Black Friday, the day after the Thanksgiving holiday, was conceived by US retailers as a way of harnessing their traditional long weekend to kick-start the Christmas rush. Its adoption in Britain has seen queues and even fights for bargains on the shop floor, even though it is a regular working day.
Today, though, shoppers appeared to have seen through the ruse, as staff outnumbered customers in many stores, and a consumer group warned that the advertised bargains could often be had for less at other times of the year.
Which? reported that six out of ten products claimed to have been discounted for Black Friday were actually no cheaper, and in one case a £500 TV advertised at “our lowest price” fell by £4 a week later. In another shop, a coffee machine remained at its Black Friday price for almost the whole of December.

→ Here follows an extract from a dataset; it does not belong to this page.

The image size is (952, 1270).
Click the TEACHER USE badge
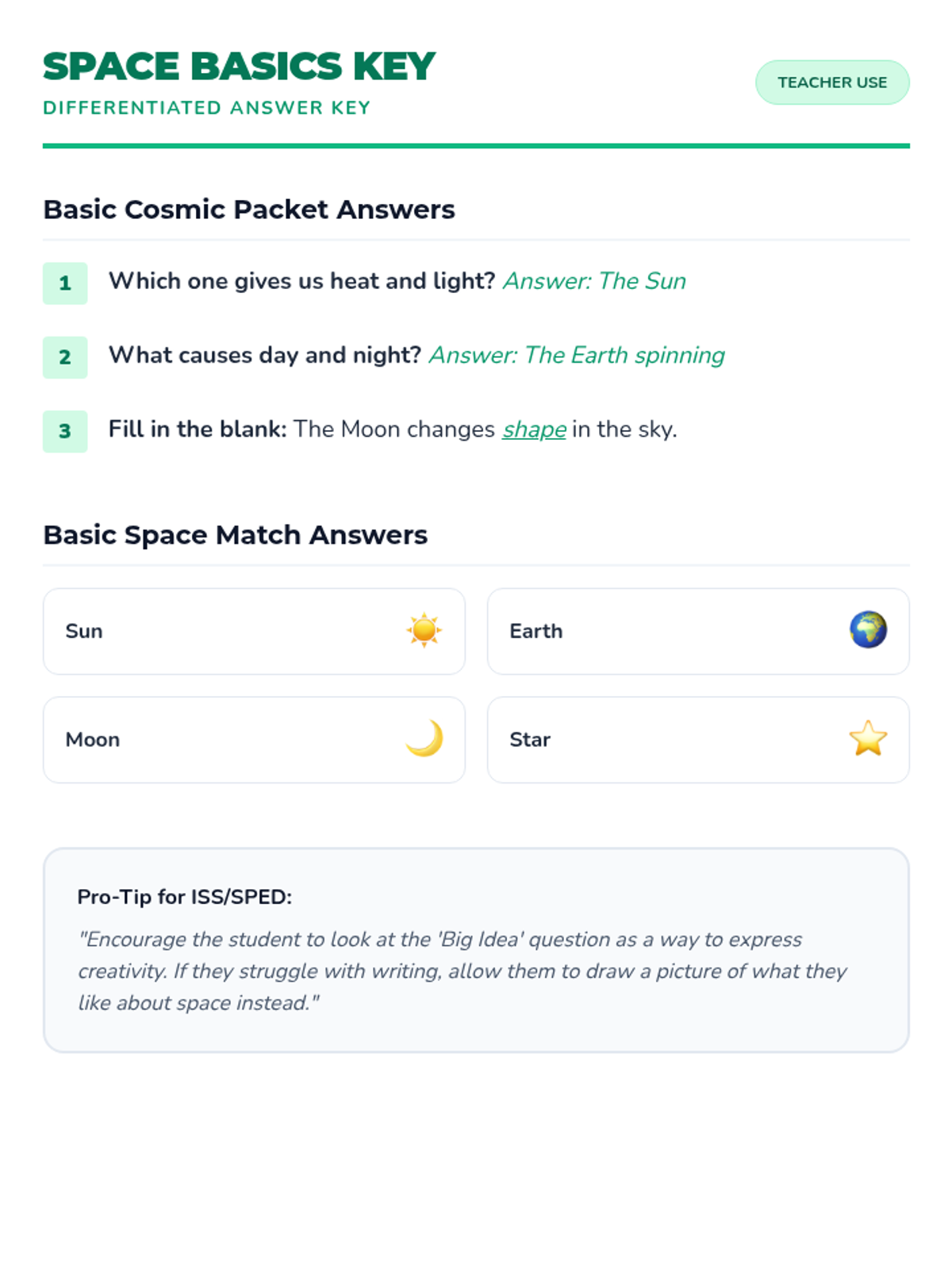(x=832, y=83)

Some shoppers who did brave the early frost in search of today’s promised deals left empty handed, complaining of a lack of choice and a surfeit of bargains.
Ray Soper, 32, said he went on a tour of the main stores in Plymouth but failed to find anything he considered worth buying.

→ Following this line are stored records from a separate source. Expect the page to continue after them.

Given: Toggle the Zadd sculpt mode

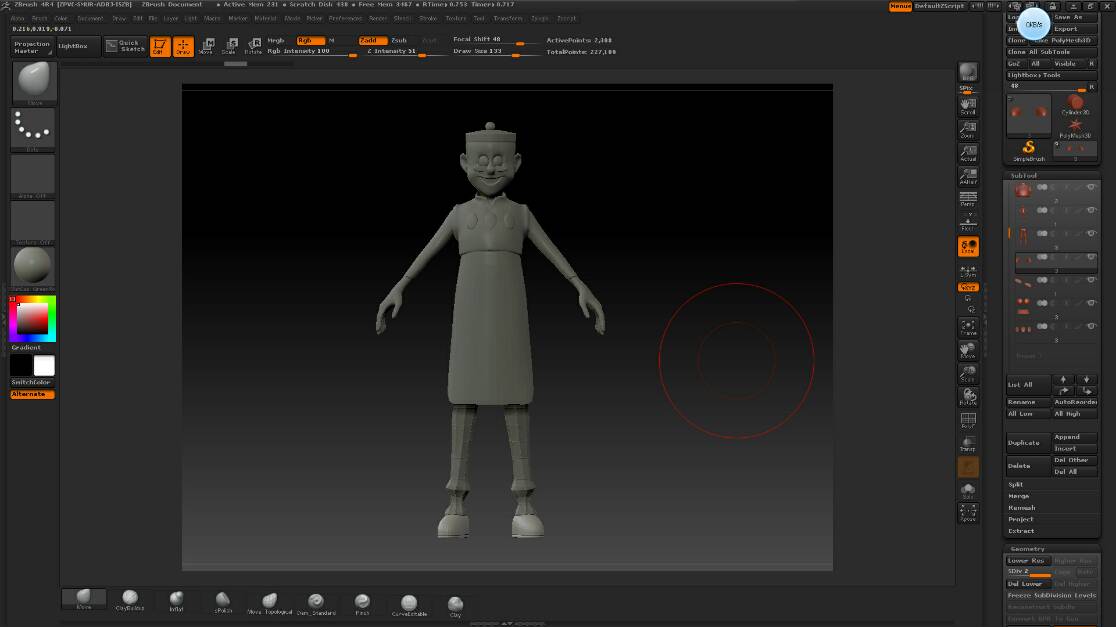Looking at the screenshot, I should point(373,40).
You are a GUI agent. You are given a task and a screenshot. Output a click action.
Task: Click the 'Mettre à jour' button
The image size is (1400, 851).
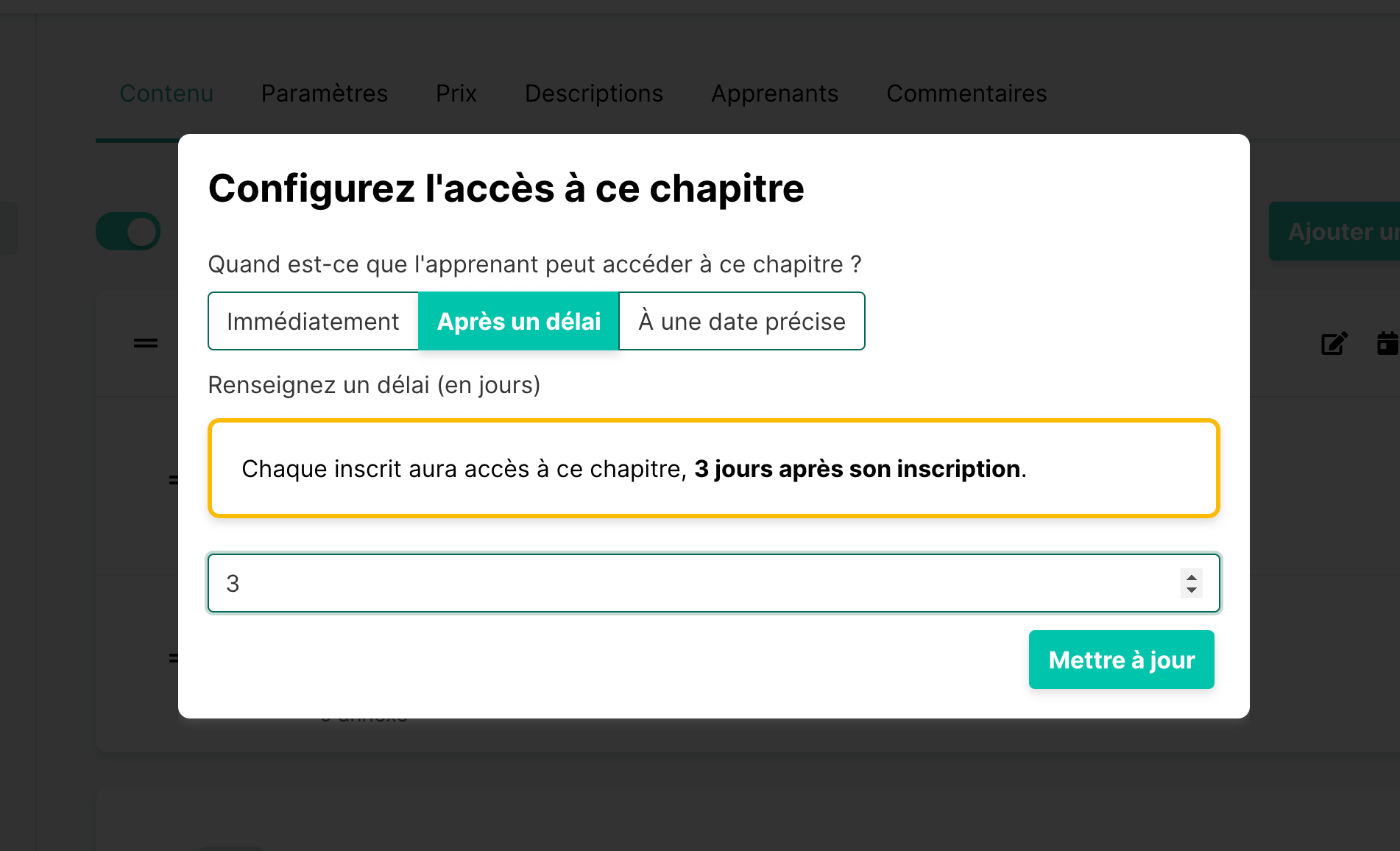[x=1121, y=660]
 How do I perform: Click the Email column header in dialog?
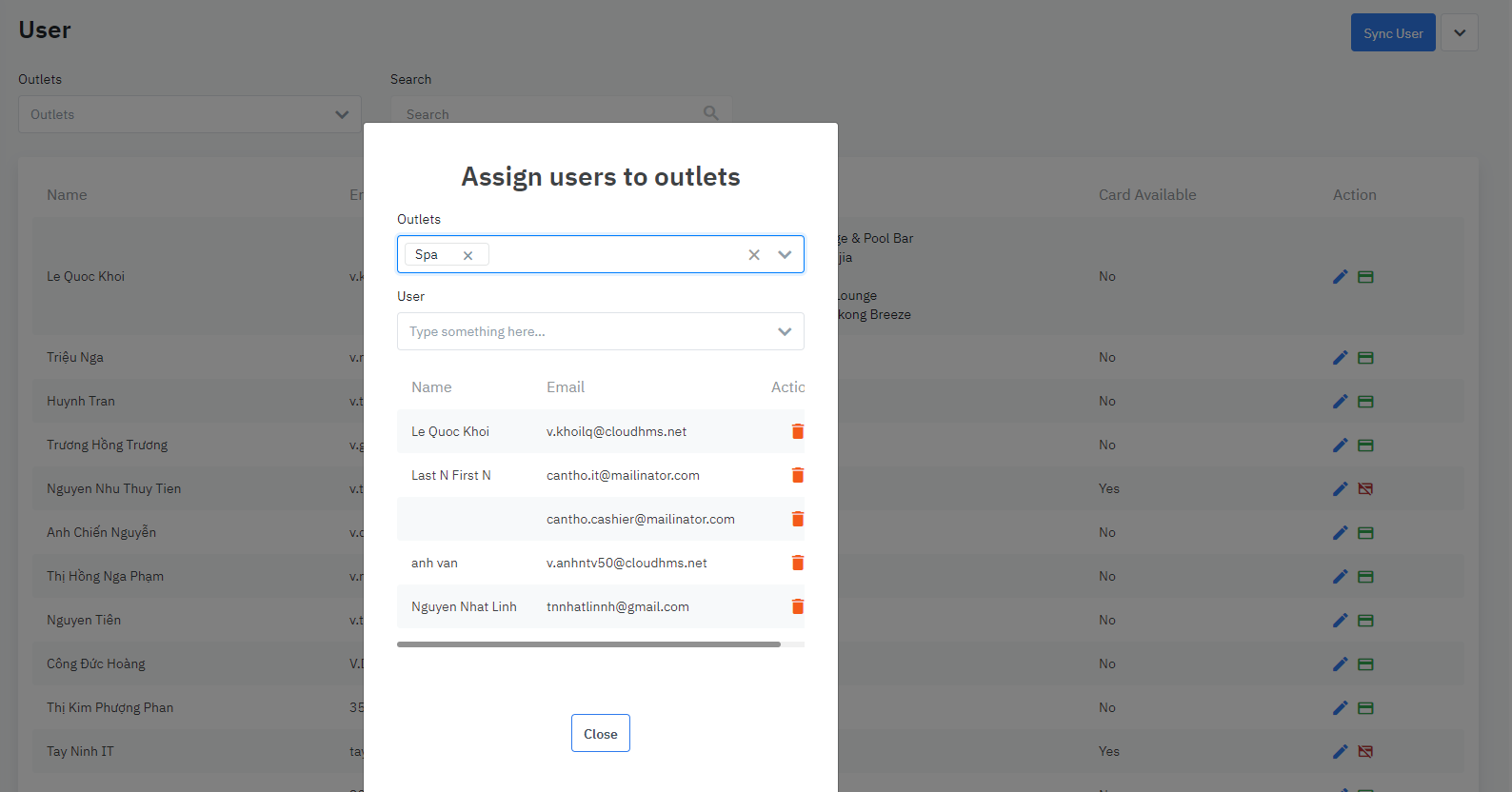pyautogui.click(x=566, y=387)
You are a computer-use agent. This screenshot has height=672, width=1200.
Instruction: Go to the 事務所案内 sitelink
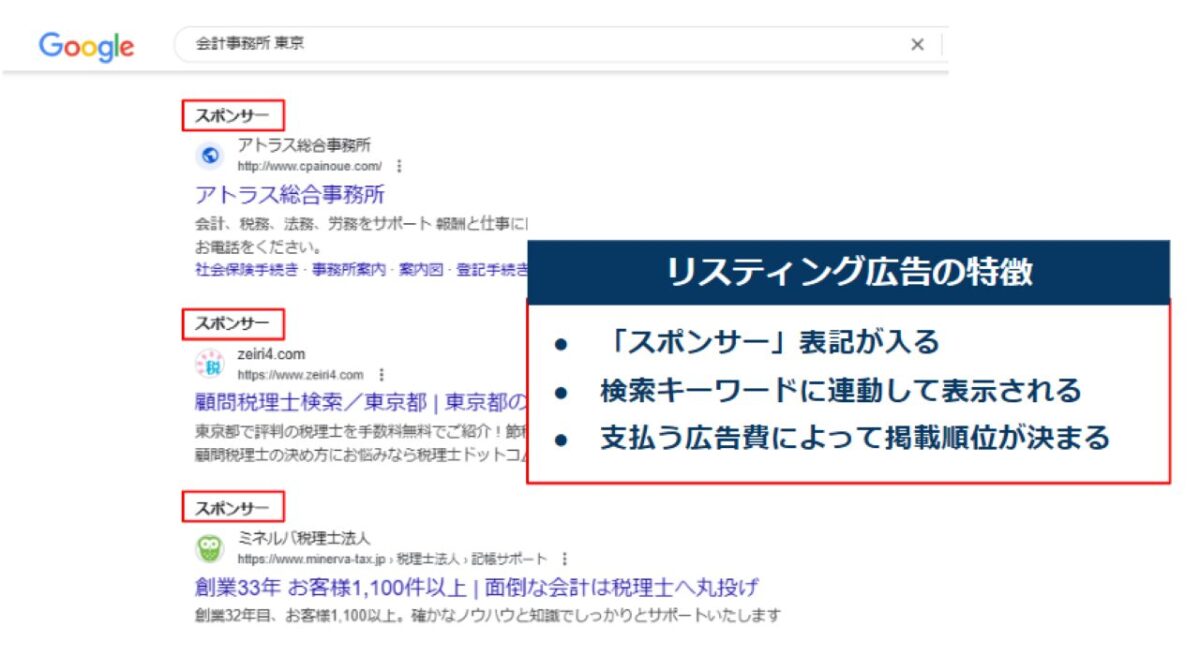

He said: “In previous years you have had to queue for hours. I just think the whole thing has become a bit of a scam, encouraging you to come early when in reality they are just putting out stock they want rid of.
“You can tell by how quiet it is that people have started to wise up to it. I certainly won’t bother coming again.”
In a nearby store, Julia Evans, 27, said the expedition had been “a waste of time”.
“To be honest I wish I had never bothered,” she said.
Nevertheless, the relentless advertising is expected to bring traders some dividends, with Britons forecast to have spent just under £2.6bn in store and online today, eight per cent more than last year.
Trading for the four-day period which ends with the so-called Cyber Monday is predicted to be seven per cent up on 2016, the Centre for Retail Research said.
The Financial Conduct Authority, which analysed a billion bank transactions, concluded that the UK spent more money during the last weekend in November than in any other.
The accountant PwC added that online shopping was overtaking the high street on Black Friday in every age group.
Even among over-65s, it said, 60 per cent planned on shopping by computer instead of in-store. Those under-25 would buy only one item in four in a shop, it said.
Ian Geddes, head of retail at Deloitte, said: “UK online sales are likely to easily exceed last year’s £1.23bn record.”
Many retailers are opting out of special deals for the weekend, however. In London, Harrods said it was running a small number of “seasonal discounts” but waiting until after Christmas to run bigger sales because it believed that frenzied sales “cheapen the brand”.
Marks and Spencer has also bowed out this year because it believes that instead of increasing sales, discounts merely bring forward Christmas purchases.